• [Aim of the task]:
Pull out the part of the essay on apologies below that opens with the words containing "Let’s make 2018" and closes with "and dishonest mistakes.", copying it verbatim.

This rings true. I’ve experienced it myself and seen it in others. We are our best selves when driven by the desire to build strong relationships and be there for people in need. We are willing to sacrifice immediate pleasure when the stakes are higher than our own interests and gains.

Destano concludes that morality, character and grace fuel resolve.

Armed with new knowledge of resolutions, I’d like to make one:

Let’s make 2018 the year of the real apology.

2017 was the year of the non-apology. People in power—politicians and entertainers—made mistakes. Illegal, disrespectful and dishonest mistakes.

Once exposed and given a chance to make things right, many of them “couldn’t recall” what happened. They were sorry “if” someone felt hurt or offended, and often further deflected personal responsibility by saying “that’s not who I am.” Some blamed those they had hurt. Some ran away, issuing statements through their publicists.

• [Supplied entries]:

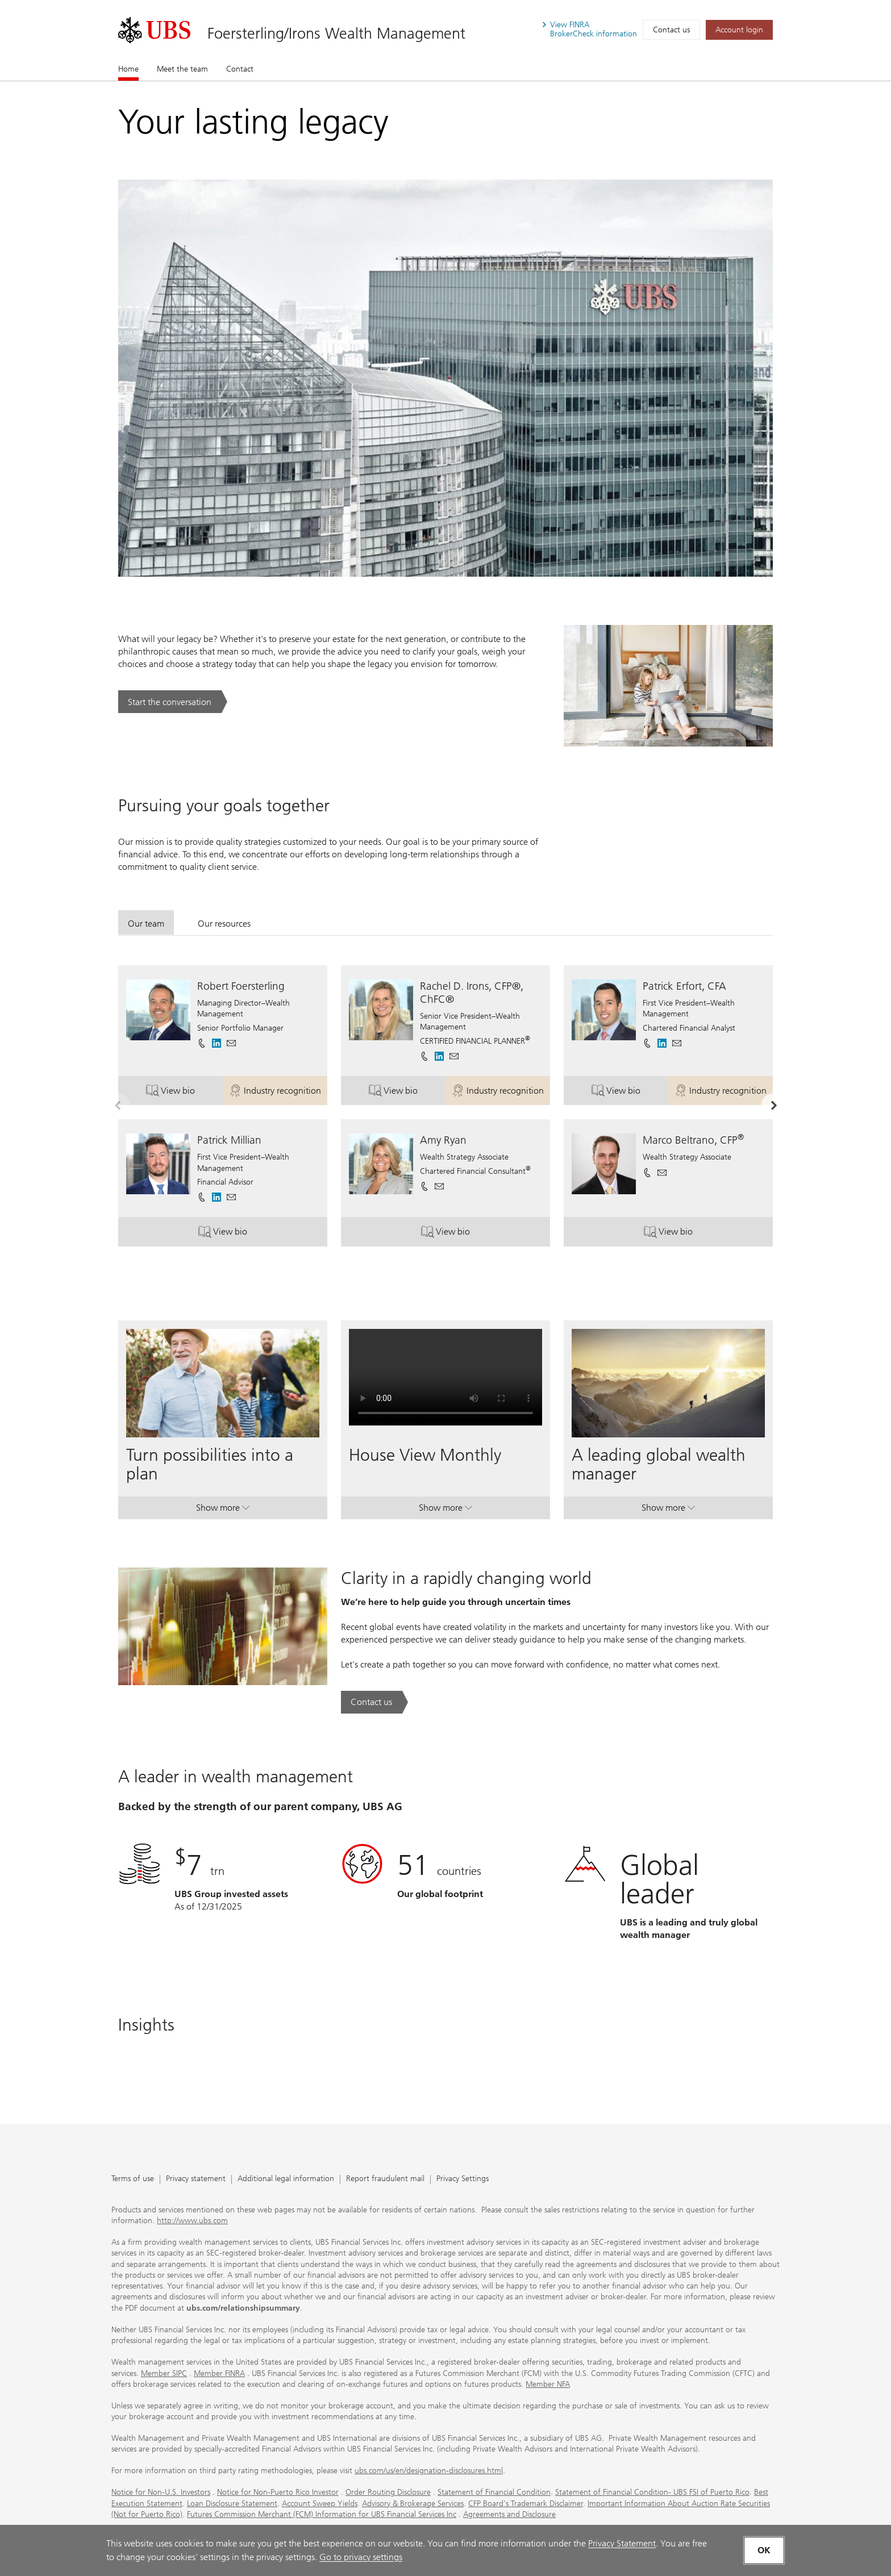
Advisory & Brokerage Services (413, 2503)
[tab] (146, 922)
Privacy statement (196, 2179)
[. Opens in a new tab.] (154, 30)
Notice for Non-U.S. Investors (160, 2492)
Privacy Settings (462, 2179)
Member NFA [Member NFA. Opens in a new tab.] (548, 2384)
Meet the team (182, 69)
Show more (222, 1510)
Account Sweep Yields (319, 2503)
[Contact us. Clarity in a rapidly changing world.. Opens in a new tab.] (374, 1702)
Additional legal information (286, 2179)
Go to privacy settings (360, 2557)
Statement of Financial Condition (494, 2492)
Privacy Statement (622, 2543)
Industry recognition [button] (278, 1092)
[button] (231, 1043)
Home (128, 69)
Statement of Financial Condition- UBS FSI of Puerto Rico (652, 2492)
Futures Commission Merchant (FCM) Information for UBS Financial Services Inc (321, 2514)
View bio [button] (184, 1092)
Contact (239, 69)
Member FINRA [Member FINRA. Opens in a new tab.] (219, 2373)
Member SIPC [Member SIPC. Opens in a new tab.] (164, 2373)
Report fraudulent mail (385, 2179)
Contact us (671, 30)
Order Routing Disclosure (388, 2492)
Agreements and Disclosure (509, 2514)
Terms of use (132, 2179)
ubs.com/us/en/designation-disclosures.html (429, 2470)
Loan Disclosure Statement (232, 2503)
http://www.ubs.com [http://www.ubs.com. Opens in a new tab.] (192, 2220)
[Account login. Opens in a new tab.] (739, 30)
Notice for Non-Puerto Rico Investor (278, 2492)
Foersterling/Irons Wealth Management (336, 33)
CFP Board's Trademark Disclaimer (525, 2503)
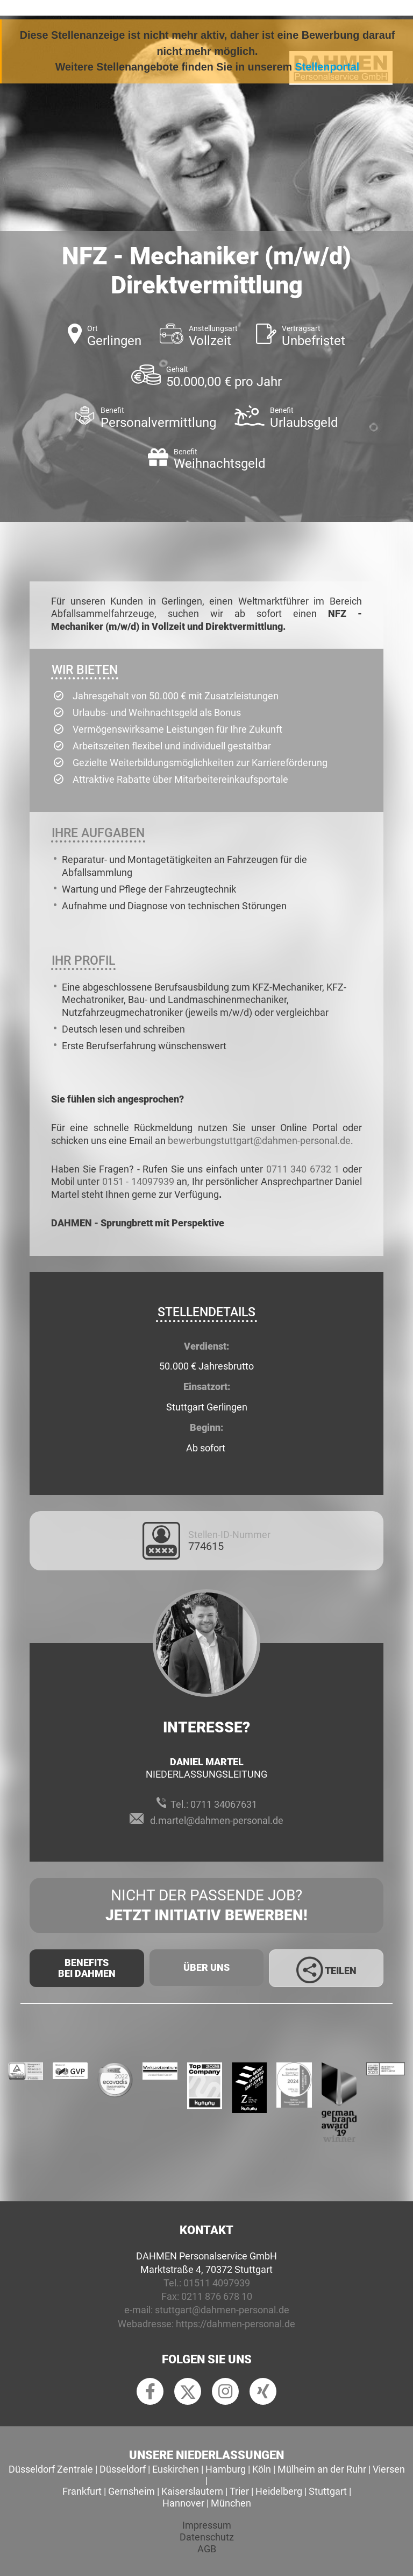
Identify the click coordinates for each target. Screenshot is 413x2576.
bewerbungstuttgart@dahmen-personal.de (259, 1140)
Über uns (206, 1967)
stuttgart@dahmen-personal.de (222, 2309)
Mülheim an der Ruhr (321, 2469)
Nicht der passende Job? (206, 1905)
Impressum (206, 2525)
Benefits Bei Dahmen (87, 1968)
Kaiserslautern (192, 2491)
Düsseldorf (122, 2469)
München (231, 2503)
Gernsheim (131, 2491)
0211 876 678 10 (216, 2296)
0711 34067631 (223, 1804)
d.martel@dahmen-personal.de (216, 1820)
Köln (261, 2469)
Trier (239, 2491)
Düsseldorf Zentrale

• [Finished exercise]:
Let’s make 2018 the year of the real apology.

2017 was the year of the non-apology. People in power—politicians and entertainers—made mistakes. Illegal, disrespectful and dishonest mistakes.